Prenant le contre-pied de l’humanisme chrétien qui, comme la plupart des idéologies contemporaines qu’il a innervées, considère la violence  —sociale ou politique—  comme une anomalie anthropologique. Maffesoli, dans la lignée de Max Weber et de Carl Schmitt, voit dans la violence, la lutte et l’hostilité, « les moteurs principaux du dynamisme des sociétés » (p. 13). A une société « monothéiste » qui prétendrait éliminer toute violence pour uniformiser les valeurs, Maffesoli voit dans la reconnaissance de la violence comme trame du social, la marque d’un esprit polythéiste et antitotalitaire.  Analysant la « dynamique » de la violence, son « invariance », son caractère « dionysiaque » et expliquant comment une violence ritualisée et intégrée par la société civile  —par le peuple—  peut constituer un moyen de défense de la communauté organique contre les impératifs et les normes (autrement violents) de l’Etat égalitaire. Maffesoli met en lumière l’ « ambivalence » de la violence : elle est à la fois structurante  —si elle s’avère ritualisée et organique—  et déstructurante  —si elle s’éprouve comme délinquance chaotique dans une société policée et sécurisée—, libératrice et totalitaire, créatrice et destructrice à l’image du Scorpion, le signe zodiacal de Maffesoli lui-même !

 

S’appuyant parfois sur les travaux des éthologistes, Maffesoli qui échappe  —chose rare aujourd’hui—  aux angélismes et aux utopies du siècle, souligne le caractère fondateur de la violence dans la dynamique des rapports sociaux, qu’ils soient institutionnels ou privés, exceptionnels (le « débridement passionnel orgiastique ») ou ressortissant de la banalité de la vie de tous les jours.

 

essai-sur-la-violence-banale.jpgMais, quoiqu’il prétende ne pas toucher à l’idéologie politique, Maffesoli donne tout de même en cette matière une importante leçon. En refusant de légitimer ou de ritualiser la violence, en s’en arrogeant aussi le monopole sous une forme « rationnelle » et « neutre », l’Etat égalitaire moderne fonde paradoxalement « la violence totalitaire, l’abstraction du pouvoir par rapport à la socialité », comme la définit Maffesoli, qui ajoute : « ce qui se dessine (…), c’est que la maîtrise de cette menace organisée, en étant déliée d’un enracinement social, devienne le lot d’un Big Brother anonyme, contrôleur et constructeur de la réalité » (p. 17).

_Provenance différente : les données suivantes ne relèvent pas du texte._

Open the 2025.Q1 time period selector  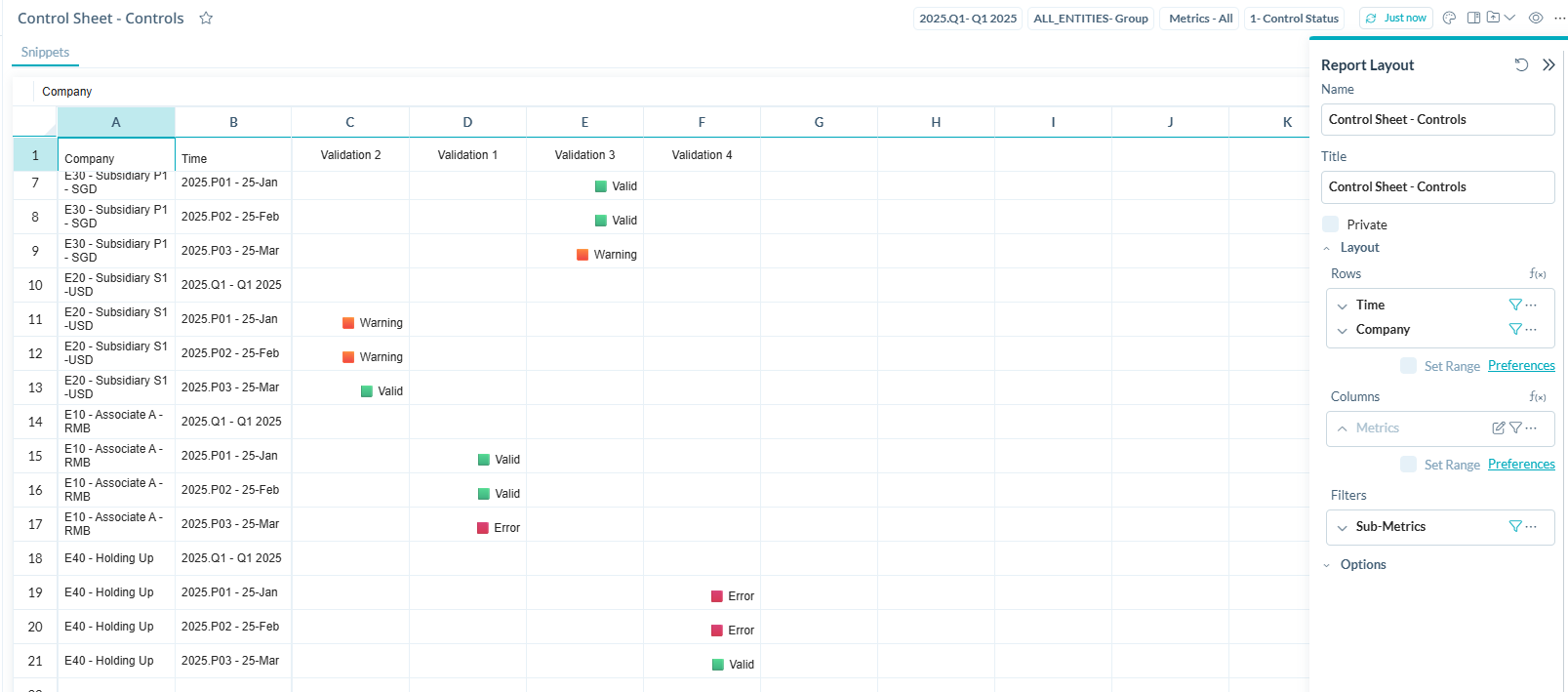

Dès lors que la violence est « décommunalisée », abstraitement et légalement détenue par une technocratie et qu’elle n’est plus légitime au sein de la société civile qui savait la ritualiser, dès lors donc que la société est sécurisée par l’Etat, on assiste paradoxalement à l’émergence de la violence irrationnelle, « terrifiante et angoissante », celle de l’insécurité d’aujourd’hui : « La mise en spectacle rituelle de la violence permettrait que celle-ci fût en quelque sorte extériorisée. Sa monopolisation, son devenir rationnel tend au contraire à l’intérioriser » (p. 18).

 

Guillaume FAYE.

(recension parue dans « Panorama des idées actuelles », mars 1985 ; cette revue des livres et des idées était dirigée par le grand indianiste français Jean Varenne, disparu prématurément en 1997 ; avec l’aimable autorisation de l’auteur).

 

Michel MAFFESOLI, Essai sur la violence banale et fondatrice, Librairie des Méridiens, paris, 1984, 174 pages.